Is there likely to be major disturbance to land and waters (s 237(c))?

  1. The Tribunal is required to make an evaluative judgment on whether major disturbance to land and waters is likely to occur (in the sense that there is a real risk of it) from the point of view of the entire Australian community, including the Aboriginal community, as well as taking into account the concerns of the native title party (Little v Oriole at [39]-[50]; Dann v Western Australia).

  2. Applying my comments at [30] above in relation to Ward v Western Australia (at [26]), I note that Nyamal provide very brief contentions and evidence in relation to s 237(c).

  3. For example, Mr O’Connor states ‘I think any disturbance to land and waters is too much disturbance and it will need to be managed in accordance with Nyamal culture’ (at 16). As such, Nyamal contend that ‘any disturbance to land and waters is too much disturbance within the meaning of s 237(c)’ (at 30).

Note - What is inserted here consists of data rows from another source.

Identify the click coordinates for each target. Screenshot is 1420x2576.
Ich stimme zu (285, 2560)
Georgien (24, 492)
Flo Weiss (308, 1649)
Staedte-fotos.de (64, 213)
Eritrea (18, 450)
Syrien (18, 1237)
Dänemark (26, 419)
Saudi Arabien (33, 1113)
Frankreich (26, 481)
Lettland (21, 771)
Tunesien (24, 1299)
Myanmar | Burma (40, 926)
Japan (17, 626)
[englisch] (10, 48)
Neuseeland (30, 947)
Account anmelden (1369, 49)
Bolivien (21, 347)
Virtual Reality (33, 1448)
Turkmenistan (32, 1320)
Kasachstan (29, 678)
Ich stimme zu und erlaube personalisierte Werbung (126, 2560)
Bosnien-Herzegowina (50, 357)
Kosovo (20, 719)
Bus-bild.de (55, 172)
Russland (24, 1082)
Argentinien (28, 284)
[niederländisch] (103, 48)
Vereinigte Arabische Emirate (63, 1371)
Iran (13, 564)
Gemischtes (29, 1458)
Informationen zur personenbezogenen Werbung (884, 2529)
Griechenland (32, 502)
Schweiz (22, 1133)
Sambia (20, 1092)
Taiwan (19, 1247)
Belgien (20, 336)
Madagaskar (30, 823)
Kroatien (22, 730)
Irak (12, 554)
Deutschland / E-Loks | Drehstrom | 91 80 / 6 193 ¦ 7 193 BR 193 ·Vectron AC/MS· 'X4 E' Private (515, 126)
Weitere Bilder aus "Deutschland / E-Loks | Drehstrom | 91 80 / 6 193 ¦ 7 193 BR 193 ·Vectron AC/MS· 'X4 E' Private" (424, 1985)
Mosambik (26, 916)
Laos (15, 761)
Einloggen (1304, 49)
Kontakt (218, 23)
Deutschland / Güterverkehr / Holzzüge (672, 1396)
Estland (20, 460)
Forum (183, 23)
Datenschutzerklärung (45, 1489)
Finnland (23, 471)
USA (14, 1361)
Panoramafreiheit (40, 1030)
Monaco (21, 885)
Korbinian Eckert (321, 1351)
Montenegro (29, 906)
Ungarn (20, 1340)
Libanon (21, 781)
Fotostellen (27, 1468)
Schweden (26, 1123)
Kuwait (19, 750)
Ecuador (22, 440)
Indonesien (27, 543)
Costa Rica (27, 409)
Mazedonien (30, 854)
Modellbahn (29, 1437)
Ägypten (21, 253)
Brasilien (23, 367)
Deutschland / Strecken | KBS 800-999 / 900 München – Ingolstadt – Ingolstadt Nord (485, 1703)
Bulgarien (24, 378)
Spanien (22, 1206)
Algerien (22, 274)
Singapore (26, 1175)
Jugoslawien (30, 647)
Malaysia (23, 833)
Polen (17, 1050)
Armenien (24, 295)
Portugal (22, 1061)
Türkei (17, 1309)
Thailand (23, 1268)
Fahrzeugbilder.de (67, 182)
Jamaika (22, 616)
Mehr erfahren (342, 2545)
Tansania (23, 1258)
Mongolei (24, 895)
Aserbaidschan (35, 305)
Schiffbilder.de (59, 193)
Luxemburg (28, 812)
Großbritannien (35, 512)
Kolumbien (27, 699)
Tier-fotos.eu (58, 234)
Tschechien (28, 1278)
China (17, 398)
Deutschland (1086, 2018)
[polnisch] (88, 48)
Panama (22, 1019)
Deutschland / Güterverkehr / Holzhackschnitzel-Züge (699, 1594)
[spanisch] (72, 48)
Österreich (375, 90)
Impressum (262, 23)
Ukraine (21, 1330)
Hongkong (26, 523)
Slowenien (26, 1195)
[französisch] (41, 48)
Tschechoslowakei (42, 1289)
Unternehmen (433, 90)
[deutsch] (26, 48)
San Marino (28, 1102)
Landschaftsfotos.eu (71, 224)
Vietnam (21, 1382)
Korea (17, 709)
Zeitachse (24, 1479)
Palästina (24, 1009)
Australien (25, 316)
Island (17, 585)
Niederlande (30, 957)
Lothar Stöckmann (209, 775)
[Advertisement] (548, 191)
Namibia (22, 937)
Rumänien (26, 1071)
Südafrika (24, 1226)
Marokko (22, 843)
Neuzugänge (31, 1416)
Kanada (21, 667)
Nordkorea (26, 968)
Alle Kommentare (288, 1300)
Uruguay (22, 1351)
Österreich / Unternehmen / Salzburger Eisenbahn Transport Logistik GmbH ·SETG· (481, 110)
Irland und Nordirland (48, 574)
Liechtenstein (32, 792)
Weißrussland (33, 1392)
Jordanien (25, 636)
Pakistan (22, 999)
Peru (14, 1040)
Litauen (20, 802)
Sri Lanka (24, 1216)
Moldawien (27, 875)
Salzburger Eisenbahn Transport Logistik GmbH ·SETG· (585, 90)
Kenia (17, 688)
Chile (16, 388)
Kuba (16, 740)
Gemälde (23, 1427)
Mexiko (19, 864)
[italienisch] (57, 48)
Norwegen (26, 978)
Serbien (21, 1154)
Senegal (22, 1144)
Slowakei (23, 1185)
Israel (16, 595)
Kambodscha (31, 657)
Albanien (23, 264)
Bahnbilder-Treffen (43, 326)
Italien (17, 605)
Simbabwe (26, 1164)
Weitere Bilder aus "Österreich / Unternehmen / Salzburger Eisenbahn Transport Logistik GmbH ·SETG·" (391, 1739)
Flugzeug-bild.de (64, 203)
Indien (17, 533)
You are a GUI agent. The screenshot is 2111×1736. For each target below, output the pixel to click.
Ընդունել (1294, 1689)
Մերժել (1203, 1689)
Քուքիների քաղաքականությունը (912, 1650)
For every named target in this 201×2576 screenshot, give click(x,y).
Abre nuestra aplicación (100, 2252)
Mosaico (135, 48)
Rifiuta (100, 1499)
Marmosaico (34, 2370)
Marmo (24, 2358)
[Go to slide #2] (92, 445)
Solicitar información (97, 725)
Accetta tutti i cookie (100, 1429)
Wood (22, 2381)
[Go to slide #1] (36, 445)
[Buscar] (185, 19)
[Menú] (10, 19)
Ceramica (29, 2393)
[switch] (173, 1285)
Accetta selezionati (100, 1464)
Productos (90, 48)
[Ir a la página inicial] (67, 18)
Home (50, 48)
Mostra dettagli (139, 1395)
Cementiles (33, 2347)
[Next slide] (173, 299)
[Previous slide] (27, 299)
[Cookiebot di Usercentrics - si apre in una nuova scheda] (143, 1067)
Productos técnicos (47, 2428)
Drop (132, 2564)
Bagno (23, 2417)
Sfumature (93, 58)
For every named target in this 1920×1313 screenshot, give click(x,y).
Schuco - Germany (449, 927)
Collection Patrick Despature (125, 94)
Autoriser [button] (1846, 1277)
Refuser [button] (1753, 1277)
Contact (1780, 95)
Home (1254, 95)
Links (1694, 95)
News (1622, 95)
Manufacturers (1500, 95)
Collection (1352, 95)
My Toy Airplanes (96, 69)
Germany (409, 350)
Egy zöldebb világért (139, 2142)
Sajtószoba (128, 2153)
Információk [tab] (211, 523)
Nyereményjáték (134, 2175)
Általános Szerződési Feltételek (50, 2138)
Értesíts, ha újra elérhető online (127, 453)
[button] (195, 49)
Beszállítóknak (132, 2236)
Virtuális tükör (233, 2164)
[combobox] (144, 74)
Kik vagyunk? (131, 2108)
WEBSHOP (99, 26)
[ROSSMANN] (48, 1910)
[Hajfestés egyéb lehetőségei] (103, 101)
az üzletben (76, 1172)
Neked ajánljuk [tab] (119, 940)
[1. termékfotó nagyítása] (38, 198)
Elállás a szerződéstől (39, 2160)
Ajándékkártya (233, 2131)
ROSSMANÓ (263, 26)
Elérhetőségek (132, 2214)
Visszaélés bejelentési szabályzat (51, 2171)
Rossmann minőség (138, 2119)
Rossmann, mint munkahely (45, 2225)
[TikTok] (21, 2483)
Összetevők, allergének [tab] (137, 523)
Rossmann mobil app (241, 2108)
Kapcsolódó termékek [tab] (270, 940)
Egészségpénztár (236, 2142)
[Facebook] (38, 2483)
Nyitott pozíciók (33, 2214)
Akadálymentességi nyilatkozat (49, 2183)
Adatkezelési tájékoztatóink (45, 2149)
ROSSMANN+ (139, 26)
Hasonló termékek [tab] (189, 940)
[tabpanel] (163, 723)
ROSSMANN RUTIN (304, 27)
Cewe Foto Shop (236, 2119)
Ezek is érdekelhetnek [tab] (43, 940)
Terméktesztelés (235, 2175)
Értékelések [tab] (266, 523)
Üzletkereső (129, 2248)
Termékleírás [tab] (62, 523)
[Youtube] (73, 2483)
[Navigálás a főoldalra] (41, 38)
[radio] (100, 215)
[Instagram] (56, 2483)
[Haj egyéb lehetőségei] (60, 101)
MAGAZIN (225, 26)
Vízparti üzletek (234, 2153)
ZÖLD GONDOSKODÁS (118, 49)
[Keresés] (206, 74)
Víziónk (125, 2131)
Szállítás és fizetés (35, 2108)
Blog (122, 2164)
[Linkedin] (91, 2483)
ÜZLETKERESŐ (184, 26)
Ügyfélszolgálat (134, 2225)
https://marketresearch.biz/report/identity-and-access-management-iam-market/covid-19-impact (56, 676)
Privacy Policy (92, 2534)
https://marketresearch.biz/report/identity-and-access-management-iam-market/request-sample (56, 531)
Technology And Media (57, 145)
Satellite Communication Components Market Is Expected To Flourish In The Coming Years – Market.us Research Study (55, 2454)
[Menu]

  4. Section 237(c) refers only to ‘major disturbance’ and not ‘any disturbance’ as Nyamal contend. There is also no requirement for ‘major disturbance’ to be assessed according a native title party’s traditions (unlike s 237(b)). Based on the limited evidence before me, I find the grant of the licence is not likely to involve major disturbance to the land or waters concerned.

Determination

  1. The determination is that the act, namely the grant of exploration licence E46/1263 to Bushwin Pty Ltd, is not an act attracting the expedited procedure.